Well, not on Memorial Day literally, as that’s come and gone…but I was catching up on my reading at According To Hoyt, and Sarah’s Memorial Day post made me think. (AtH always makes me think, which is what I like most about it.)
On Memorial Day, the daily MSN home-page poll asked if you flew an American flag for the holiday. I occasionally can’t resist answering, so I clicked the “yes” button. There was indeed an American flag flying out on my front lawn above the mailbox.
The answers were 68% affirmative. And 90% crap. Even in the places I’ve lived where population was overwhelmingly conservative and unusually patriotic, flag-flyers were a very small minority. Nowhere near 68% even there, and especially not in the progressive-liberal college town I live in now.
Yet a near super-majority of MSN’s visitors wanted to go on record on Memorial Day as flag-wavers. Clearly it’s a social signal. There’s some fundamental aspect of this country that people want to be associated with, even if only through the fleeting illusion of virtue. Even if, on most other days, they pretend to hate the very existence of nations and their colored rags.
What is it that makes all those people want to make other people think they fly the flag on Memorial Day? After all, it’s a holiday mostly about war and death. And we’re not supposed to like those things.
Here’s how Sarah Hoyt puts it (emphasis mine):
Americans, by definition were given the best reason to fight. We are something new in the world of men, a tribe of laws, a nation forged by an ideal. We are so bizarre the chances of our surviving much from our founding were low.
Fortunately we raise enough young men willing to fight for the ideal, even when the ashes of their ancestors aren’t here — unless you count their spiritual ancestors, of course — and enough scientists and inventors to have the best military in the world. And we also understood early on that the best way to defend our freedom was to fight for the freedom of others.
Yeah, sometimes we misstep. And sometimes our leaders are in thrall of shiny foreign ideologies and get us deep in things best avoided.

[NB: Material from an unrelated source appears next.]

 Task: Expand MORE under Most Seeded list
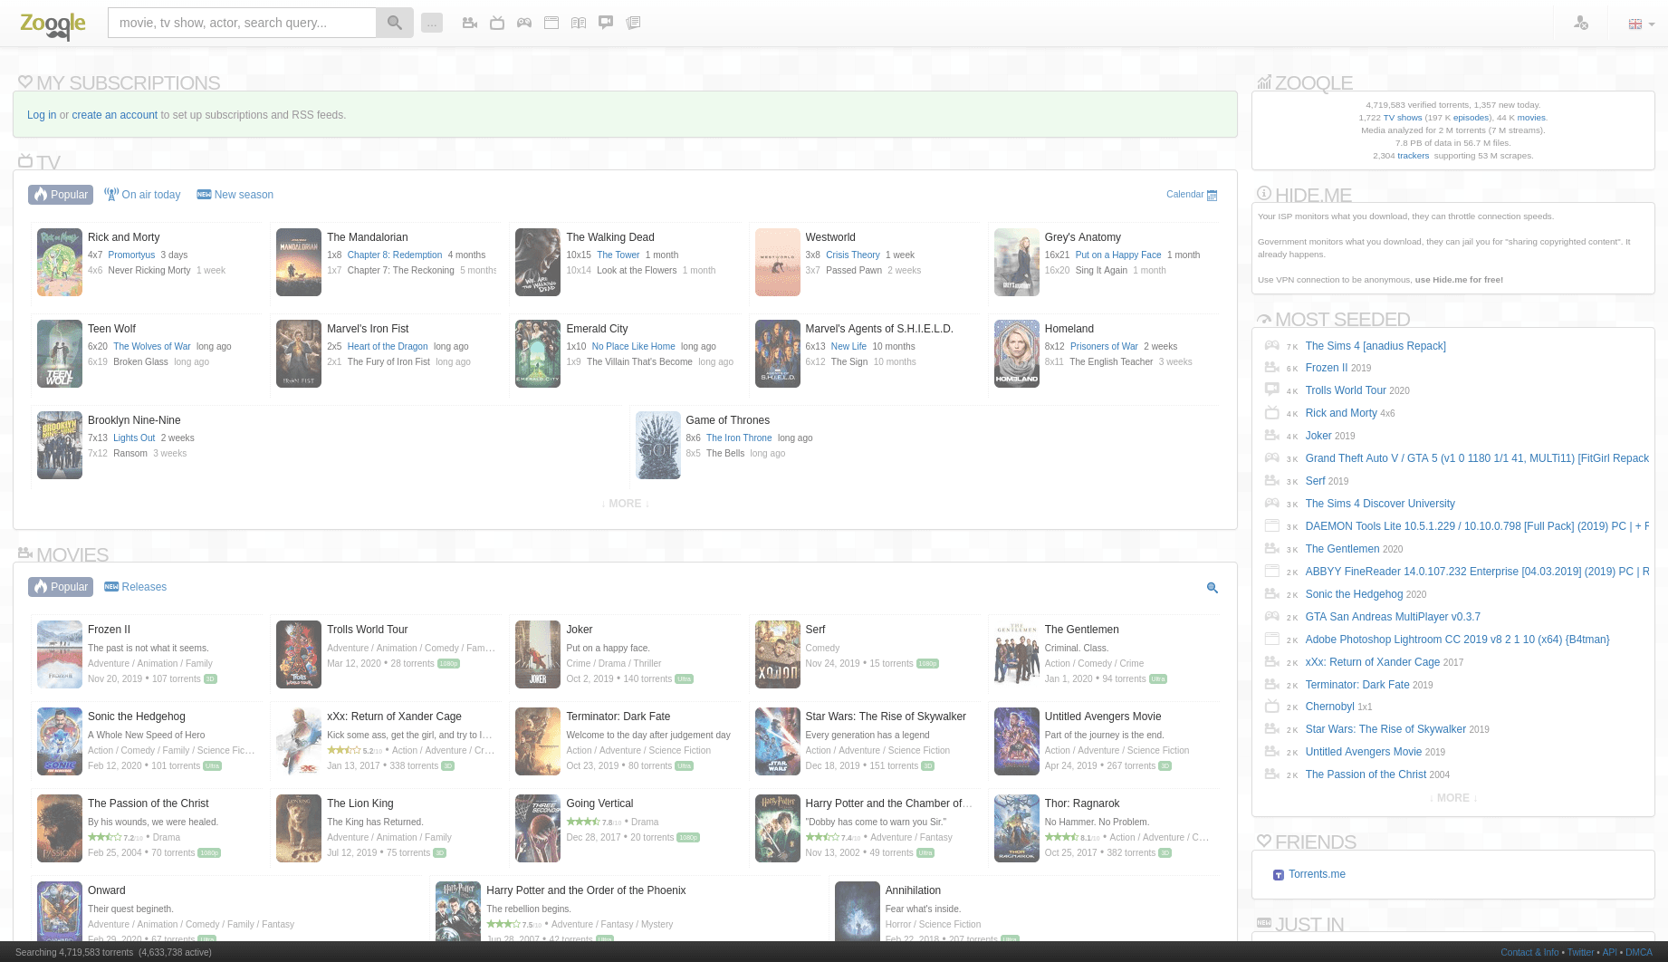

Just about everyone agrees that the Vietnam war was one of those missteps. My dad spent a year and a half there as a field medic in an armored unit — a sacrifice he didn’t want to make. He was newly engaged and had other plans. But his country called him, so he went. I’ve read his Vietnam journal, and it’s clear that he was miserable out there and hated every last second of it. But he did his job the best he could anyway.
If the whole endeavor was a pointless waste (and I’m pretty sure it was), that doesn’t diminish his honorable effort. The fault lies not with the men who went out to fight, nor with the country itself, but with the government. You can love your country, serve it well, and still hate some of the things it does. I’m patriotic not out of allegiance to the government (politicians and bureaucrats deserve none), but out of reverence for the Constitution of the United States of America.

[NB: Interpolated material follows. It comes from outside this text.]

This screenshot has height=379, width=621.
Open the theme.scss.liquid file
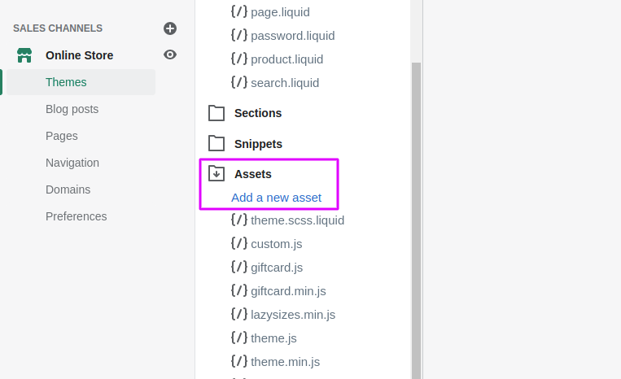(x=297, y=220)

My ancestors were people who loved what that flag stands for and came to America because they needed the freedoms and civil protection it promised. Even when this country failed to live up to its founding ideals and they faced violence from their own neighbors and persecution from the government, they held to their convictions and never lost faith in the promise of the Constitution.

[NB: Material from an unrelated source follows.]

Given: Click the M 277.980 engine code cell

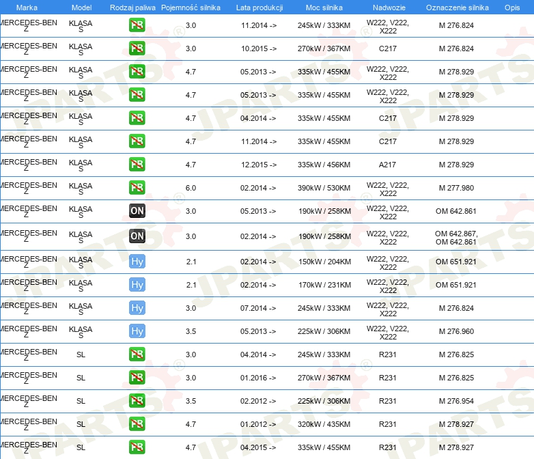Looking at the screenshot, I should (456, 188).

By flying the flag, I signal that I believe in the same America they believed in. A place and people forged by the ideals embodied in the Constitution of the United States of America.
To Hoyt again:
[Americans] also understood early on that the best way to defend our freedom was to fight for the freedom of others.
And that’s why I fly the flag. Not only to honor the people who answered when their country called and gave their lives as a result, but to honor all who have been willing to fight for an ideal that says the freedom of other people — even those you disagree with — is worth defending. And not only with guns or in foreign lands, but here at home, in the everyday struggle to preserve the natural, human, and civil rights that the Constitution was written to protect.
That’s also one of the things I find so compelling about the era of the Old West. Sure, there were desperadoes and outlaws and assorted injustices, but mostly it was chock-full of hard-working people who took big risks and spent their lives building something worth fighting for. Freedom meant something to them, and they made something of it. Something personal, and yet far bigger than they were.
So that’s what I’m thinking of when I fly the flag.
Were all those people on MSN thinking any of that when they hit “yes” to say they fly what they’re not actually flying? Probably not. But I hope that maybe subconsciously a lot of them felt it — the idea that your neighbor’s freedom matters just as much as your own. That’s what made this country, imperfect as it is, “something new in the world of men.”